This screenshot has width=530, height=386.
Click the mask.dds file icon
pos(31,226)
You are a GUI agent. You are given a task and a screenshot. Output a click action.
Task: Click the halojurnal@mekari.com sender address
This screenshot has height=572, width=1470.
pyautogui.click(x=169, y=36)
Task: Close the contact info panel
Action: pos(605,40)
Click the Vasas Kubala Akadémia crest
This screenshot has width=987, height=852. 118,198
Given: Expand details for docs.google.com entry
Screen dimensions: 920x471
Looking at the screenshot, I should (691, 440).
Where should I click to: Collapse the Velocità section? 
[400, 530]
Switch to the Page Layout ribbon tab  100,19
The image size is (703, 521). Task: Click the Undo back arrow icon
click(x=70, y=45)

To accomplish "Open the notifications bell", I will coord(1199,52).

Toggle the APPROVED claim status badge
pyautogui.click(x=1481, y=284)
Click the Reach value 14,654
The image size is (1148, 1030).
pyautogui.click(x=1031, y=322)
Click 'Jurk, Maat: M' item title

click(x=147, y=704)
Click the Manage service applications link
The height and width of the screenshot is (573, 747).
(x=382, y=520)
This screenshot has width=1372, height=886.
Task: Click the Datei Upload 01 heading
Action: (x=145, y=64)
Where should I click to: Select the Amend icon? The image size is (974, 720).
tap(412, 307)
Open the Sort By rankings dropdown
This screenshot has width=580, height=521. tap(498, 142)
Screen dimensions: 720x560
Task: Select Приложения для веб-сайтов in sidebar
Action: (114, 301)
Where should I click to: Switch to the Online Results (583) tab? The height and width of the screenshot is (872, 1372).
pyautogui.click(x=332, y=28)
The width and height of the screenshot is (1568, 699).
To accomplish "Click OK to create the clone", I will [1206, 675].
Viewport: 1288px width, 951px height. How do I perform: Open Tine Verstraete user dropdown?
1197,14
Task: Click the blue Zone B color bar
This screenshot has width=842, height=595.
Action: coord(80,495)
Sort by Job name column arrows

====

Instruction:
Return all of the records above verbatim, line for line.

Exercise response:
This screenshot has width=530, height=386.
Click the mask.dds file icon
pos(31,226)
You are a GUI agent. You are given a task and a screenshot. Output a click action.
Task: Click the halojurnal@mekari.com sender address
This screenshot has height=572, width=1470.
pyautogui.click(x=169, y=36)
Task: Close the contact info panel
Action: pos(605,40)
Click the Vasas Kubala Akadémia crest
This screenshot has width=987, height=852. 118,198
Given: Expand details for docs.google.com entry
Screen dimensions: 920x471
Looking at the screenshot, I should (691, 440).
Where should I click to: Collapse the Velocità section? 
[400, 530]
Switch to the Page Layout ribbon tab  100,19
The image size is (703, 521). Task: Click the Undo back arrow icon
click(x=70, y=45)

To accomplish "Open the notifications bell", I will coord(1199,52).

Toggle the APPROVED claim status badge
pyautogui.click(x=1481, y=284)
Click the Reach value 14,654
The image size is (1148, 1030).
pyautogui.click(x=1031, y=322)
Click 'Jurk, Maat: M' item title

click(x=147, y=704)
Click the Manage service applications link
The height and width of the screenshot is (573, 747).
(x=382, y=520)
This screenshot has width=1372, height=886.
Task: Click the Datei Upload 01 heading
Action: (x=145, y=64)
Where should I click to: Select the Amend icon? The image size is (974, 720).
tap(412, 307)
Open the Sort By rankings dropdown
This screenshot has width=580, height=521. tap(498, 142)
Screen dimensions: 720x560
Task: Select Приложения для веб-сайтов in sidebar
Action: (114, 301)
Where should I click to: Switch to the Online Results (583) tab? The height and width of the screenshot is (872, 1372).
pyautogui.click(x=332, y=28)
The width and height of the screenshot is (1568, 699).
To accomplish "Click OK to create the clone", I will [1206, 675].
Viewport: 1288px width, 951px height. How do I perform: Open Tine Verstraete user dropdown?
1197,14
Task: Click the blue Zone B color bar
This screenshot has width=842, height=595.
Action: coord(80,495)
Sort by Job name column arrows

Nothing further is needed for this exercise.